Le général Decuir n’aimait pas les mauvaises plaisanteries.

— Vous avez de l’esprit, jeune homme, dit-il amèrement.

À Vieux-Bac ils passèrent le pont de fer avec un bruit de tonnerre et suivirent l’ancienne route romaine qui relie Torcy-la-Mirande au chef-lieu du département. Dans le ciel, Vénus, près du croissant de lune, allumait sa flamme argentée. Ils firent trente kilomètres environ sans rencontrer de troupes. Il y eut à Saint-Évariste une côte terrible à monter. La machine, comme un animal fatigué, gémit, mais ne s’arrêta pas. À la descente, elle passa sur des pierres et fut près de verser dans un fossé. La route ensuite est excellente jusqu’à Mallemanche, où ils arrivèrent de nuit, pendant une alerte.

Le ciel brillait d’étoiles. Les clairons sonnaient. Sur la route bleue, des falots agitaient leurs chevelures de lumière fauve. Des fantassins dévalaient des maisons. Les habitants étaient aux fenêtres.

— Ces opérations, dit Lacrisse, quoique fictives, sont réellement impressionnantes.

Le général apprit que sa brigade occupait Villeneuve, sur le flanc gauche de l’armée victorieuse. L’ennemi était en pleine retraite.

Villeneuve est au confluent de l’Ilette et de la Claine, à vingt kilomètres de Mallemanche.

— À Villeneuve! dit le général. Enfin nous savons à quoi nous en tenir. Ce n’est pas malheureux!

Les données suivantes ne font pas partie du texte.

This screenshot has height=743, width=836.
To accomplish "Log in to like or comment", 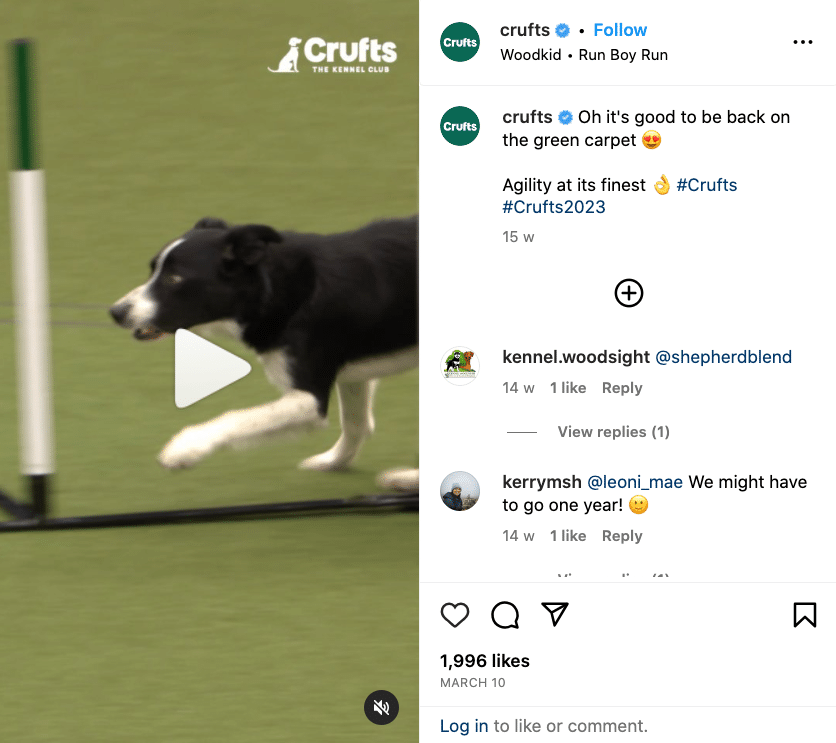I will [x=464, y=726].
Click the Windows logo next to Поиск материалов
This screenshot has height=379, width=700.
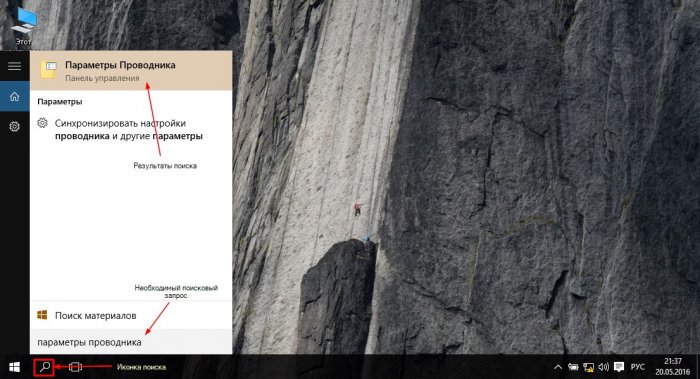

La route de Villeneuve était encombrée de canons, de caissons et d’artilleurs endormis dans leurs grands manteaux, à travers lesquels la voiture eut grand’peine à se faire un chemin. Une cantinière assise dans sa voiture éclairée de lanternes chinoises héla les chauffeurs pour leur offrir le café et les liqueurs.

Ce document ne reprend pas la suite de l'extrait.